EXPLANATORY NOTE
This Post-Effective Amendment is being filed pursuant to Rule 414(d) under the Securities Act of 1933, as amended (the Securities
Act), by Ovintiv Inc., a Delaware corporation (Ovintiv or the registrant), as successor issuer to Encana Corporation (Encana), a corporation which was, prior to the
Reorganization (as defined below), organized under the Canada Business Corporations Act (the CBCA). As previously announced, on January 24, 2020, Encana completed reorganization transactions (the
Reorganization), which included (i) a plan of arrangement under the CBCA (the Arrangement), pursuant to which, among other things, Encana completed a share consolidation on the basis of one
post-consolidation share for each five pre-consolidation shares (the Share Consolidation) and Ovintiv ultimately acquired all of the issued and outstanding common shares of Encana
(Encana Common Shares) in exchange for shares of Ovintiv on a one-for-one basis and became the parent company of Encana and its subsidiaries and
(ii) following completion of the Arrangement, Ovintiv migrated out of Canada and became a Delaware corporation.
As a result of the Reorganization,
former holders of Encana Common Shares hold one share of common stock, par value $0.01 per share, of Ovintiv, a Delaware corporation, for each five Encana Common Shares owned immediately prior to the Reorganization, but the business, assets,
liabilities, directors and officers of Ovintiv continue to be the same as the business, assets, liabilities, directors and officers of Encana immediately prior to the Reorganization.

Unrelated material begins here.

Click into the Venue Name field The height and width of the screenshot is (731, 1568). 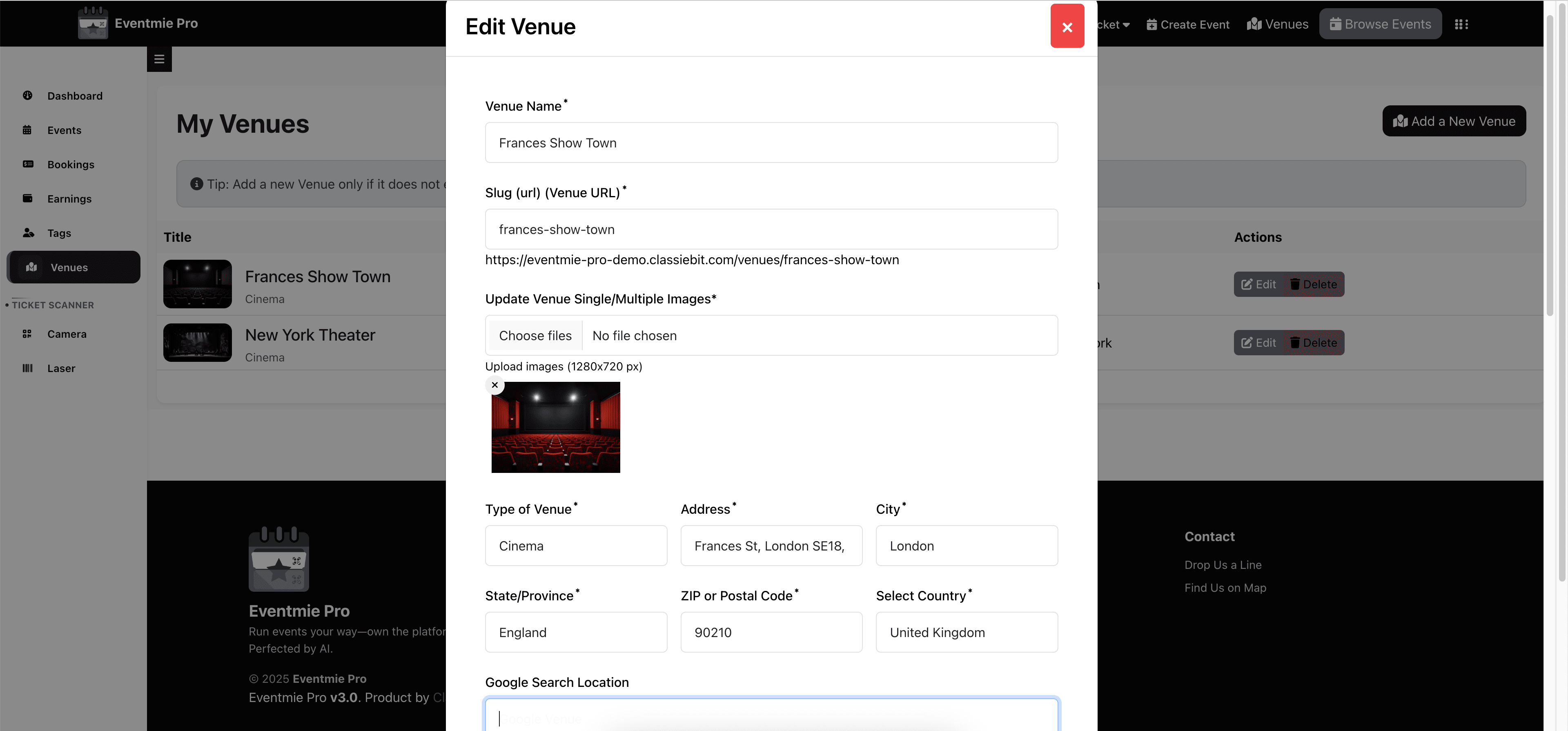point(771,143)
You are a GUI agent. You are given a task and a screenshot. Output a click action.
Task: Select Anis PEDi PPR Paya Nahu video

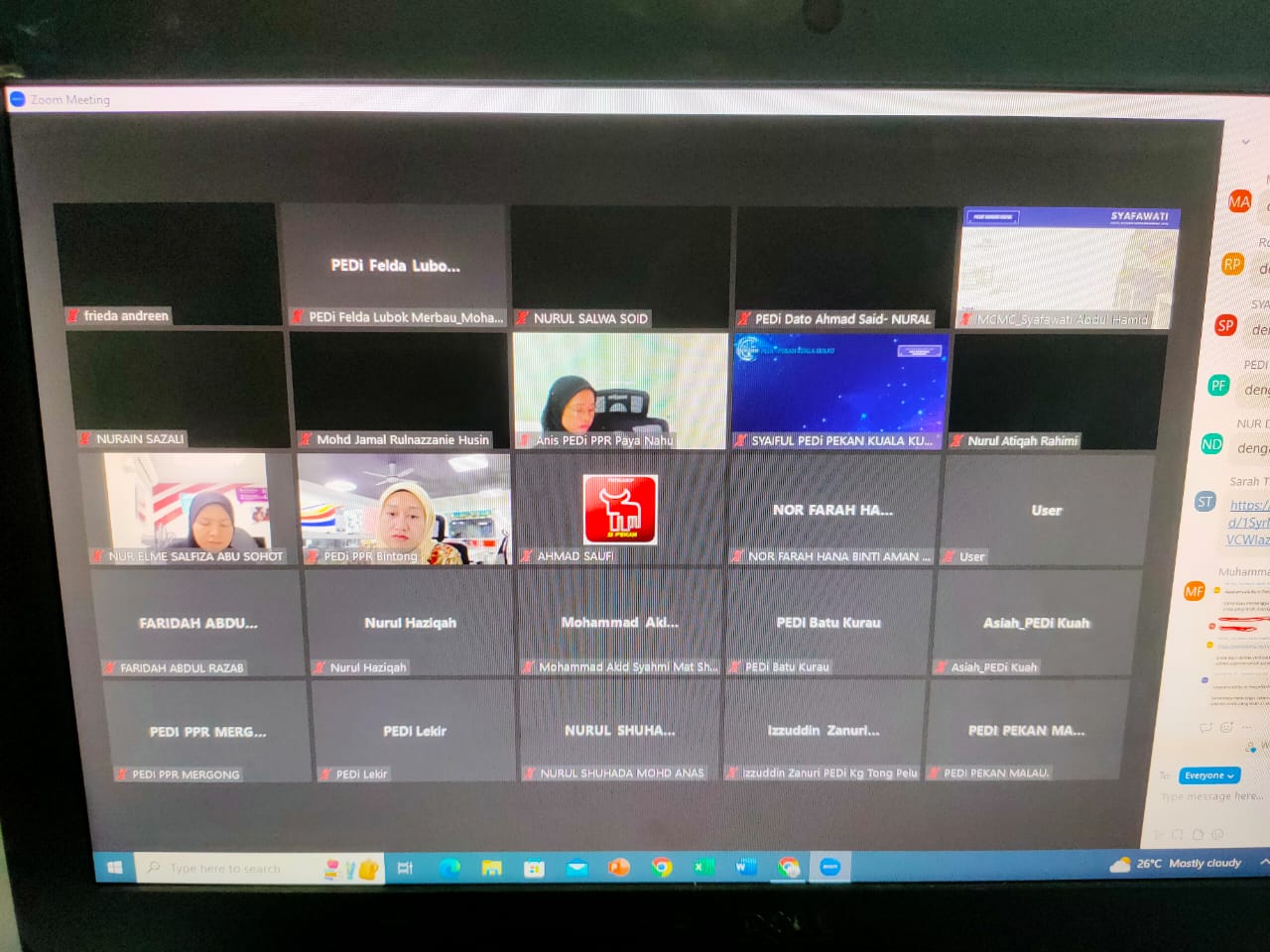[x=620, y=391]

In connection with the completion of the Reorganization, Encana assigned to Ovintiv, and Ovintiv assumed, all of Encanas rights and obligations under
(i) the Omnibus Incentive Plan of Encana Corporation, (ii) the Encana Corporation Employee Stock Option Plan, (iii) the Encana Corporation Employee Stock Appreciation Rights Plan, (iv) the Performance Share Unit Plan for
Employees of Encana Corporation, (v) the Restricted Share Unit Plan for Employees of Encana Corporation, (vi) the Deferred Share Unit Plan for Employees of Encana Corporation, (vii) the Restricted Share Unit Plan for Directors of
Encana Corporation, and (viii) the Deferred Share Unit Plan for Directors of Encana Corporation (collectively, the Encana Incentive Plans) and all awards and grants thereunder as a successor to Encana thereunder, and each
outstanding Encana incentive award thereunder was exchanged for an Ovintiv incentive award that is subject to substantially the same terms and conditions as the exchanged Encana incentive award, except, in the case of equity-based Encana incentive
awards, the security issuable upon exercise or settlement of the Ovintiv incentive award, as applicable, will be a share of Ovintiv common stock (or its cash equivalent) rather than an Encana Common Share (or its cash equivalent), all as adjusted
for the Share Consolidation.
This Post-Effective Amendment pertains to the adoption by Ovintiv of the following registration statements on Form S-8 (collectively, the Registration Statements) previously filed by Encana: (i) Registration No. 333-231248; (ii) Registration No. 333-188758; (iii) Registration No. 333-140856; (iv) Registration No. 333-124218; and (v) Registration No. 333-85598. Ovintiv hereby expressly adopts each Registration Statement as its own registration statement for all purposes of the Securities Act and the Securities Exchange Act of 1934, as amended (the
Exchange Act). This Post-Effective Amendment constitutes Post-Effective Amendment No. 1 to each of the Registration Statements.
Unless the context otherwise requires or otherwise expressly stated, all references herein to we, us and our (i) for
periods until the completion of the Reorganization, refer to Encana and its consolidated subsidiaries and (ii) for periods after the completion of the Reorganization, refer to Ovintiv Inc. and its consolidated subsidiaries.